Yes, of course, there’s a childhood trauma buried in here, which Rustad withholds until a perfectly timed moment. And there’s the slightest misstep when Rustad brings his own memories into the story, then seems to think better of it. This is easy to forgive because he’s such a sure-handed raconteur and we can’t look away from Shetler, the “introspective boy” who goes on to lead a punk band in Seattle, takes a job with a start-up making sweet coin, then tosses it all for his spiritual ministrations. While he soft-brags and self-promotes on social media — but never monetizes his shtick — he dances closer and closer to the frothing edge.
The book’s most interesting fulcrum, then, is Shetler’s compulsion to post and blog, to digitize himself even as he’s equally compelled to isolate and hermitize. He wants to be loved and admired, that seems certain. But he also appears to want solitude, to narrow the aperture of his mind to what matters. This is his central torment. Meanwhile, he’s trapped in a cycle of having to top himself for his followers, in some authentic way. The exercising of these contradictions leads to perhaps the most telling spiritual question: If you don’t post about a profound experience, did it really happen?
As Rustad leads Shetler from the rebuilding of a school in earthquake-decimated Nepal, to pyres of the dead in Varanasi, to the Parvati Valley, he tells us, there’s a little problem at hand: “Since the early 1990s, dozens of international backpackers have vanished without a trace while traveling in and around the Parvati Valley, an average of one every year, earning this tiny, remote sliver of the subcontinent a dark reputation as India’s backpacker Bermuda Triangle.”
In his last post, Shetler tells his followers he’ll be gone until the middle of September. “If I’m not back by then,” he writes on Instagram, “don’t look for me,” adding a winky emoji.
I won’t say more about what happens up in the Valley of Death, as Shetler follows his guru among the pilgrims and dope fiends blowing smoke signals from their chillums, to meditate in the place where Shiva once did. But suffice it to say Rustad has done what the best storytellers do: tried to track the story to its last twig and then stepped aside. I found it haunting enough to go looking for Shetler online, visiting his old social media accounts. On Instagram, I came to one video with nearly 5,000 views, shot six months before his trek to Mantalai Lake. The footage is from the Holi Festival in Kathmandu held on a March full moon to mark the coming of spring. It’s shot in slow motion, with Alt-J’s “Taro” playing a quasi raga over shifting images.

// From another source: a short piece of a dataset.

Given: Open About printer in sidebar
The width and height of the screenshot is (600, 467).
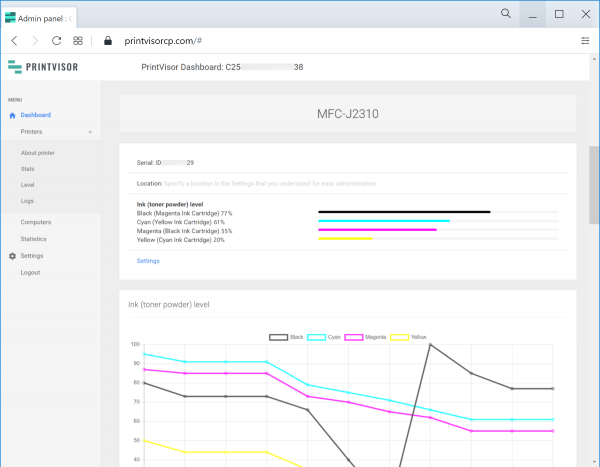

Here’s Shetler painted in reds and yellows and greens turning the camera on his friends, all in complete joy. Here are his friends dancing. Then someone else operates the camera and there is Shetler, his tall, lithe frame bouncing up and down. His face is turned to the sky and his arms are completely outstretched — every fiber of his body, it seems — as he bounces on his toes, alone in the crowd, on his quest “without end,” as Rustad has it, again and again reaching for heaven.